My memories of dining in the Soviet Union in the early 1980s are not ones of fine, or even fun, dining. What I do remember are large, soulless dining rooms (usually empty), menus which offered much but very rarely delivered anything, unsmiling waiters and food which was usually a non-descript shade of brown or grey. The borscht was always thin, as was the chicken and the Russian salads seemed to consist solely of peas and mayonnaise, sprinkled with dill. Always dill! My personal favourite was a tureen of chicken soup for our table to share. On closer inspection however the soup was actually chicken carcass with chicken wire for texture. At least there was always vodka to blur the edges. Always followed either by a chunk of hearty black bread or the sniffing of something woollen - apparently the lanolin reduces the effects of the alcohol!

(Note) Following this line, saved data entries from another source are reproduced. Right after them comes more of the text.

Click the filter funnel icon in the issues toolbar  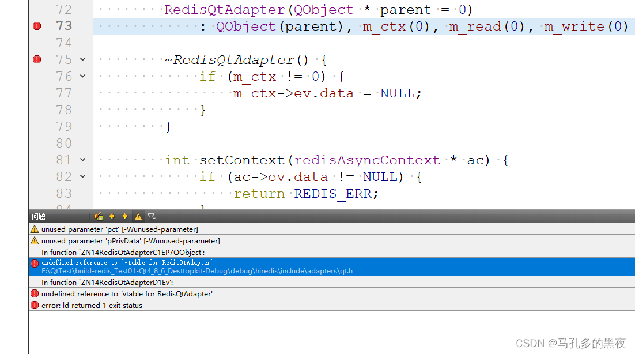point(151,216)
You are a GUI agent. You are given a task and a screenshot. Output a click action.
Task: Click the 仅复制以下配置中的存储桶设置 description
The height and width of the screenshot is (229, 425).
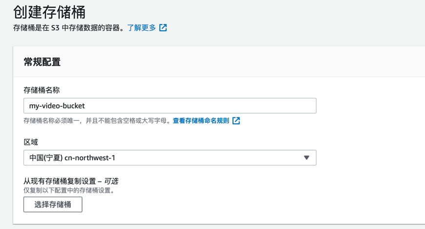[x=69, y=190]
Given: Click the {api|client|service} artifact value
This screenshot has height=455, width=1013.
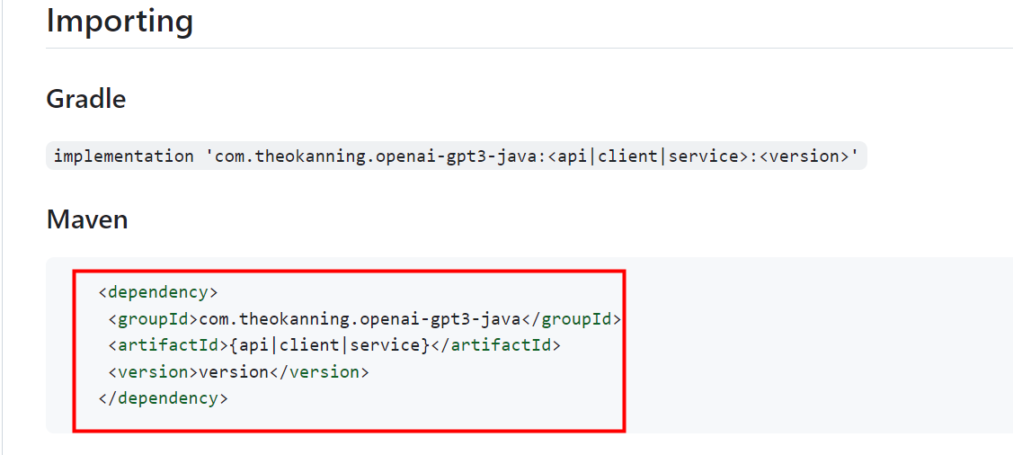Looking at the screenshot, I should (x=329, y=346).
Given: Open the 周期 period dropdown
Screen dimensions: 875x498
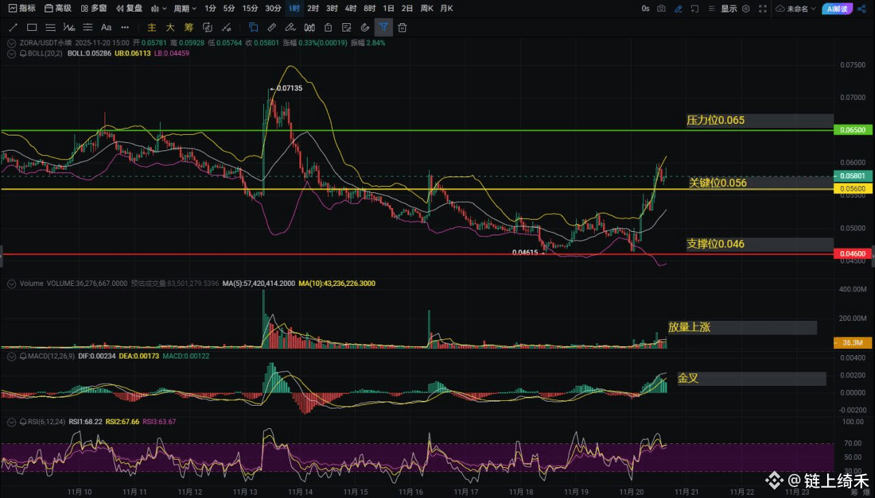Looking at the screenshot, I should tap(185, 8).
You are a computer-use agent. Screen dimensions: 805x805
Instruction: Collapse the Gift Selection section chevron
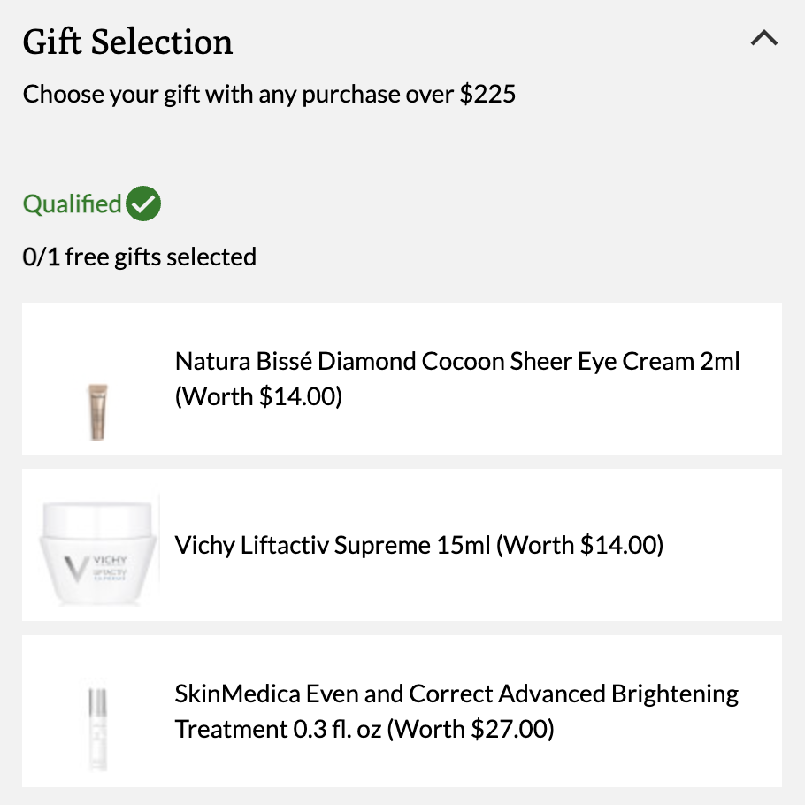764,38
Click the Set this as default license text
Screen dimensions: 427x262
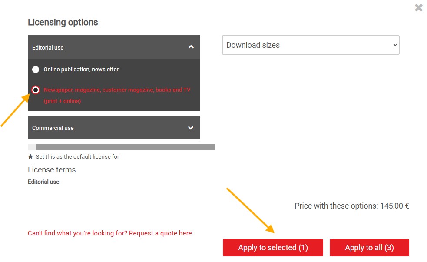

Many years later, my wife and I went on holiday to Odessa, Ukraine. The hotel we stayed in turned out to double as a sanitorium. We particularly enjoyed watching the parade of attractive Ukrainian ladies leave the pool-side only to return an hour or so later to resume sun-bathing duties with a plaster across their nose, clearly having enjoyed some rapid cosmetic surgery. But I digress! Things had clearly changed in the kitchen in the thirty years since I had last visited.

Breakfast was a vast display of hot and cold dishes familiar to anyone who has ever eaten in a European hotel. Eggs, sausage, cold meats, cheese, fruit - it was all there in vast quantities. But as well as breakfast, you could have enjoyed a full evening meal if you were so inclined. Many of our fellow guests took great delight in piling up their plates, placing them on their tables untouched before heading back for more. Maybe this was a habit that had developed in the years of communist hardship?

Dining in the evening had changed as well. The dining room was still large, and very often very empty. The service was still brusque; it was not unusual for the main course to be served as we were still enjoying our starter.The menu did not always have everything that it promised, but what it did offer was always well cooked, fresh and flavoursome. Chicken, steaks, pork, fish. A far cry from chicken wire soup. And napoleon cake! Vanilla custard sandwiched between layers of crunchy pastry. Delicious, and a firm favourite in most Soviet households for the last century, celebrating the Russian defeat of Napoleon in 1812. And not forgetting sweet cherry vareniki with sour cream. There was still vodka of course, but there was also cheap local beer and fine sun-drenched Ukrainian white wine to enjoy as well.

So if, like me, you are interested in finding out more about the dishes and tastes of the Soviet Union I can recommend 2 excellent reads: CCCP Cook Book by Olga and Pavel Syutkin (True Stories of Soviet Cuisine and Mastering the Art of Soviet Cooking by Anya Von Bremzen.

Please share any of your recipes, tales or similar books.

Thanks for reading. Until next time.

Neil

PS The perch stew enjoyed by Demyan is entirely my own invention and it tastes fantastic!